__Aufgaben__.
(1) Geben Sie aus dem Text über Kenia die Passage von „Der Große Afrikanische Grabenbruch (englisch“ bis „6000 Kilometer lang.“ wortgetreu wieder.
(2) Fassen Sie den Absatz des Textes über Kenia, der mit „Der Große Afrikanische Grabenbruch (englisch“ beginnt, als Stichpunktliste mit seinen wesentlichen Fakten zusammen.

Abseits der asphaltierten Strassen lernt man auch viel eher das richtige Kenia kennen. In der Schule wird allen Schülern Englisch und Kiswahili beigebracht. Insgesamt gibt es jedoch 42 Stämme, die alle ihre eigene Sprache sprechen. Unsere 4 Landessprachen in der Schweiz sind dagegen ziemlich lachhaft. Eine Klasse besteht meistens aus 40 bis 60 Schülern. Die Primarschule dauert 8 Jahre, danach folgen 4 Jahre Oberstufe und gegebenenfalls nochmals 4 Jahre Studium.

Der Große Afrikanische Grabenbruch (englisch Great Rift Valley) ist eine Riftzone, die sich von Ostafrika nach Südwestasien erstreckt und durch die Spaltung der Arabischen Platte von der Afrikanischen Platte während der letzten 35 Millionen Jahre entstanden ist. Der Große Afrikanische Grabenbruch ist von seinem nördlichen Ende in Syrien bis zu seinem südlichen Ende in Mosambik rund 6000 Kilometer lang.

Das Rift Valley wird nach dem Stand der heutigen Fossilfunde als „Wiege der Menschheit“ angesehen, auch wenn einige neuere Funde aus Südafrika und dem Sahelraum die Theorie einer Entwicklung exklusiv in diesem Gebiet etwas relativiert haben. Das Rift Valley entwickelt sich weiter: In einigen Millionen Jahren wird das östliche Afrika vermutlich vom Rest des Kontinents abgespalten sein und eine neue eigene Landmasse bilden.

Einige Strassen hier kann man aus meiner Sicht nicht als solche bezeichnen. Mehrere Male musste ich Flüsse durchqueren, über Felsbrocken steigen oder durch den Sand schieben.

__Vorliegende Angaben__.
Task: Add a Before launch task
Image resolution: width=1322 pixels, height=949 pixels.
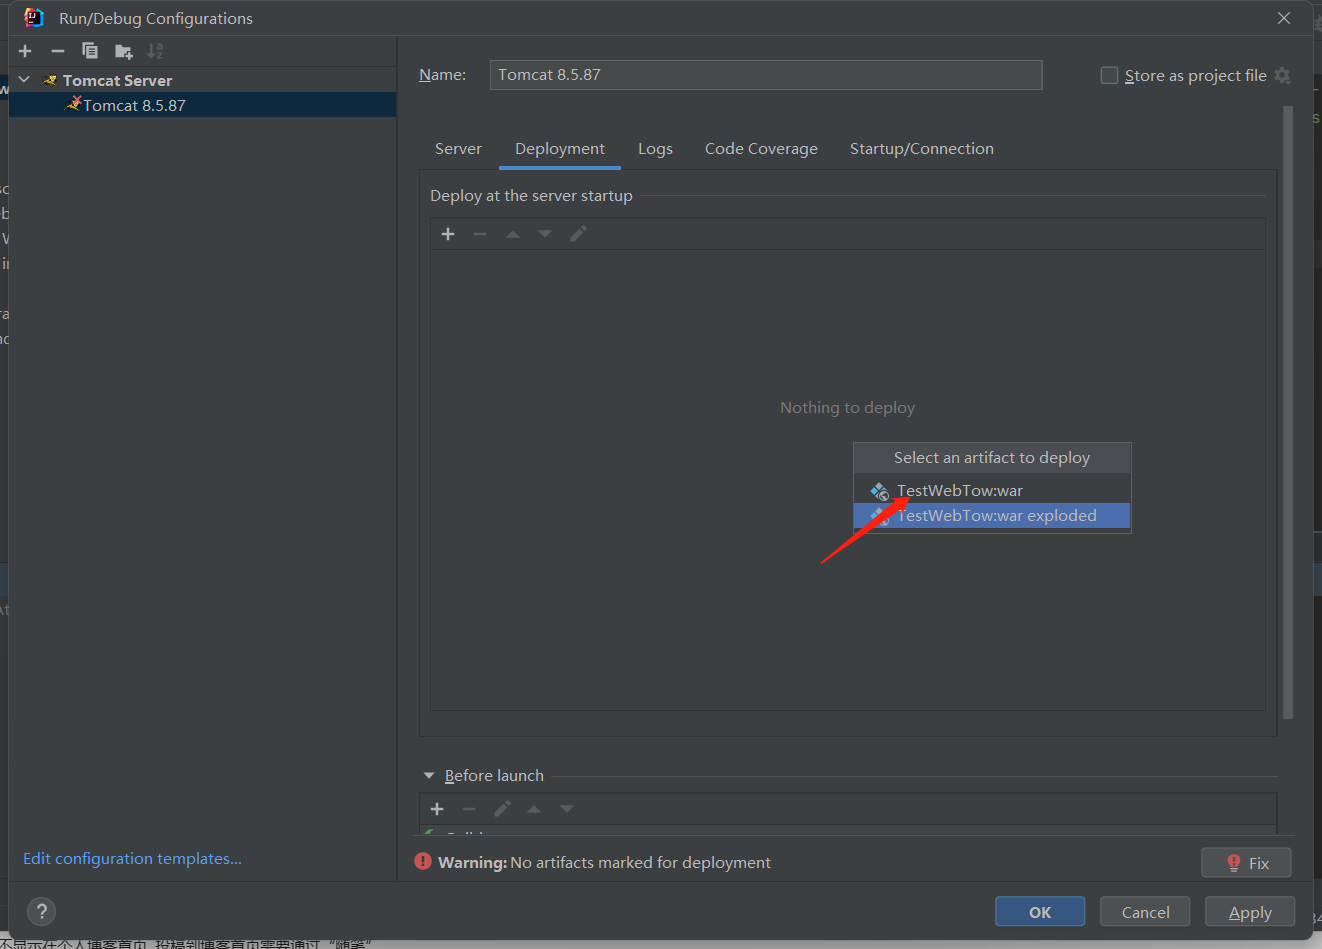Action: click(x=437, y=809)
...
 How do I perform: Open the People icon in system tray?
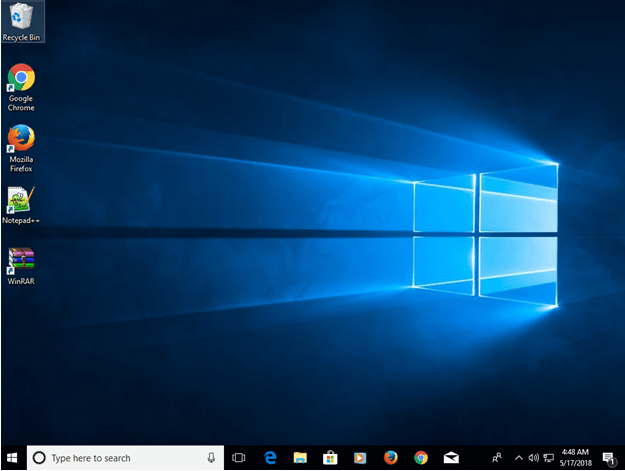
---
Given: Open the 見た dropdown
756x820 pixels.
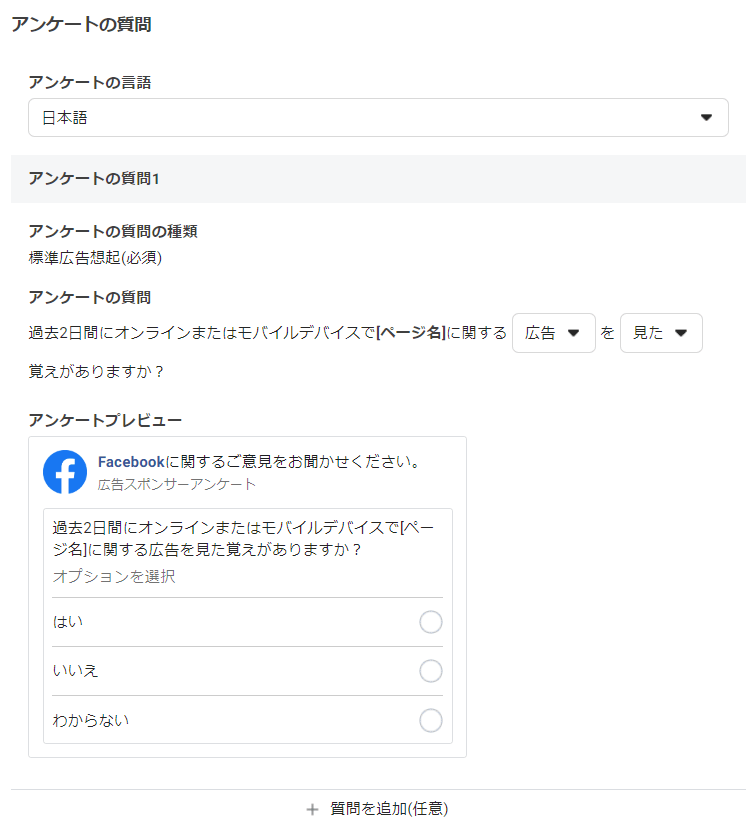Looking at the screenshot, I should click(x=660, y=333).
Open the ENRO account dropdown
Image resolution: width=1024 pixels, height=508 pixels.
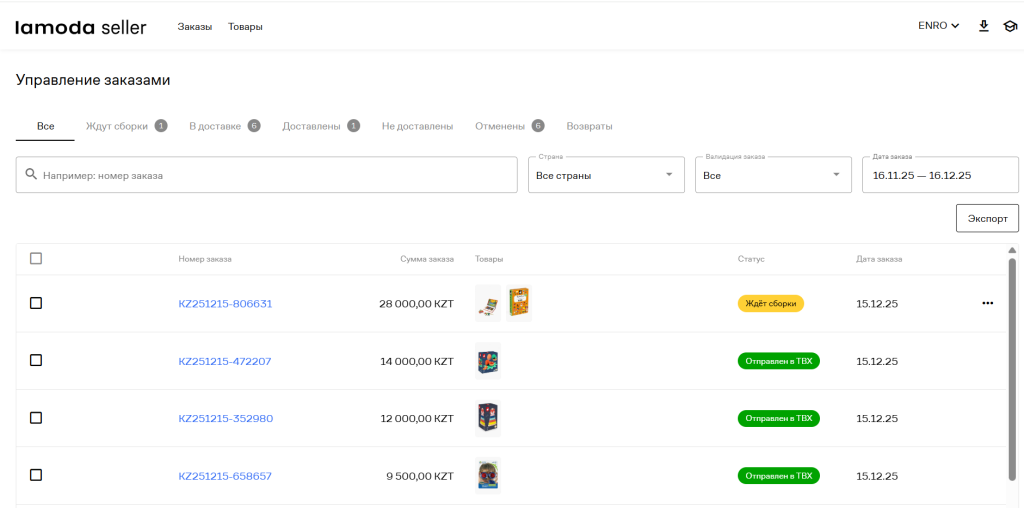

__Lösungen__.
(1)
Der Große Afrikanische Grabenbruch (englisch Great Rift Valley) ist eine Riftzone, die sich von Ostafrika nach Südwestasien erstreckt und durch die Spaltung der Arabischen Platte von der Afrikanischen Platte während der letzten 35 Millionen Jahre entstanden ist. Der Große Afrikanische Grabenbruch ist von seinem nördlichen Ende in Syrien bis zu seinem südlichen Ende in Mosambik rund 6000 Kilometer lang.

(2)
- Englische Bezeichnung: Great Rift Valley
- Art: Riftzone von Ostafrika bis Südwestasien
- Entstehung: Spaltung der Arabischen Platte von der Afrikanischen Platte während der letzten 35 Millionen Jahre
- Länge: rund 6000 Kilometer, vom nördlichen Ende in Syrien bis zum südlichen Ende in Mosambik